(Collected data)

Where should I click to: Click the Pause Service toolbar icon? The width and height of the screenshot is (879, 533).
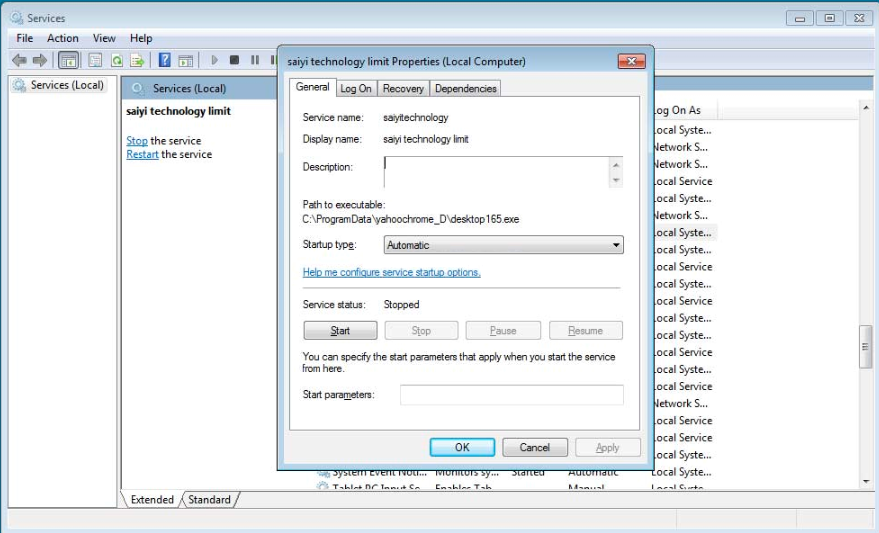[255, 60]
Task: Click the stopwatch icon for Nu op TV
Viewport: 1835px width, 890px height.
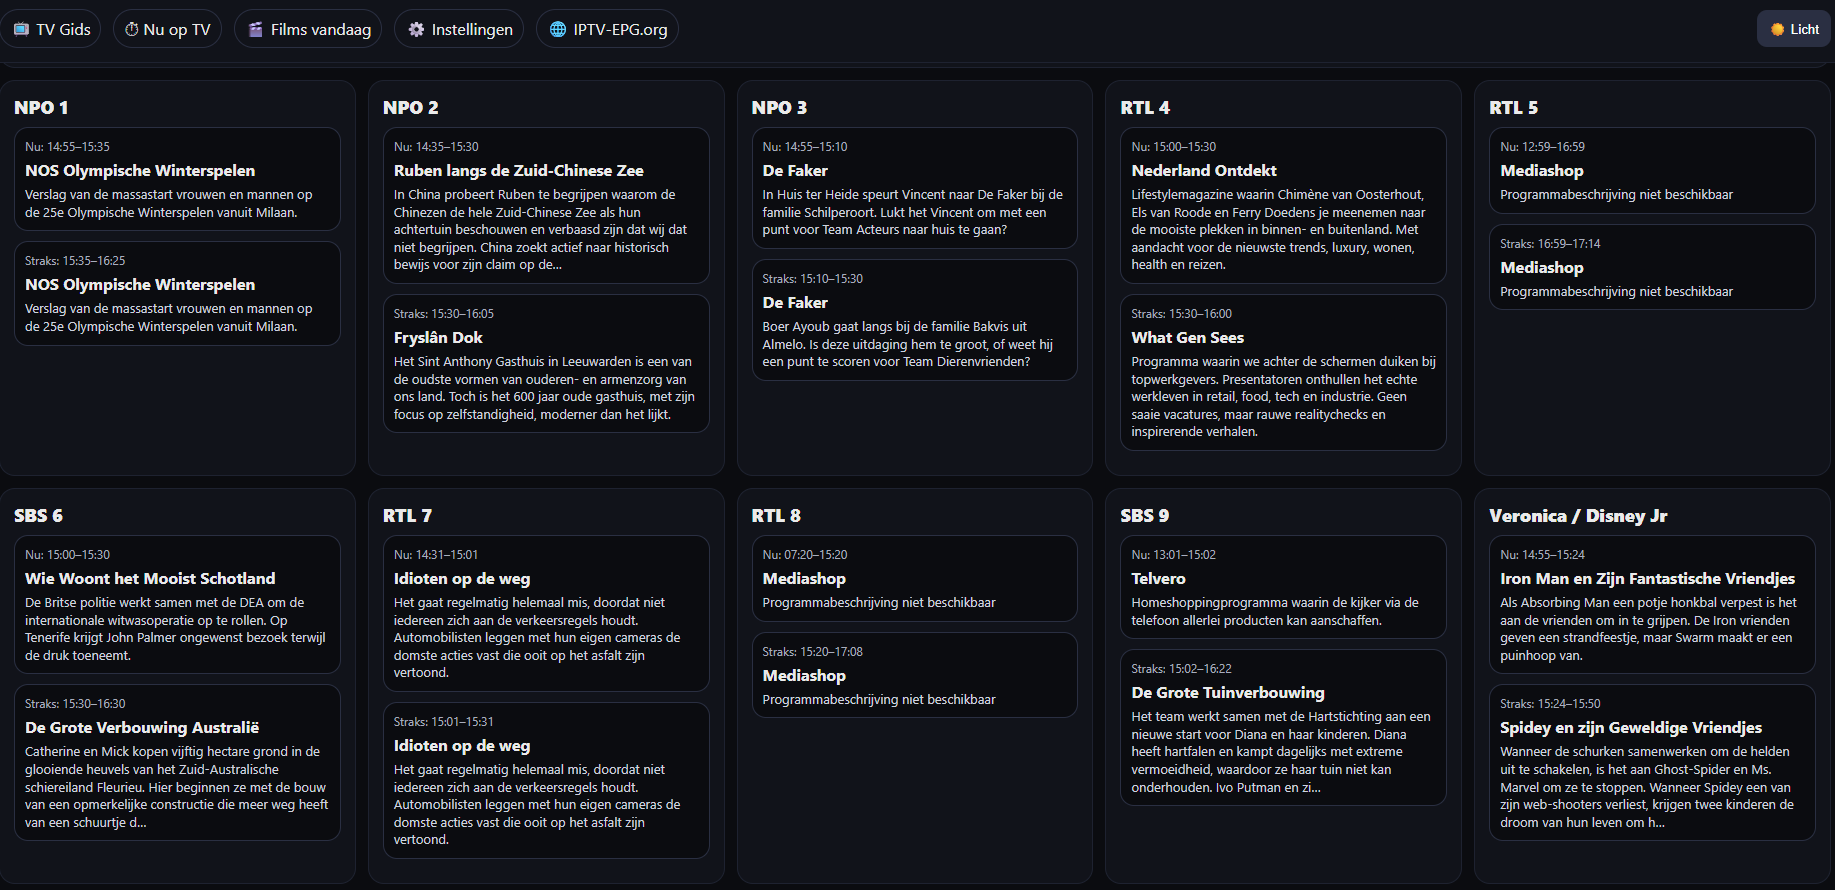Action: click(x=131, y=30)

• **To do**
An exact copy of every entry above is needed, with the pictures left out.

• **Result for this task**
Where should I click to: Click the Pause Service toolbar icon? The width and height of the screenshot is (879, 533).
[255, 60]
Task: Click the stopwatch icon for Nu op TV
Viewport: 1835px width, 890px height.
Action: click(x=131, y=30)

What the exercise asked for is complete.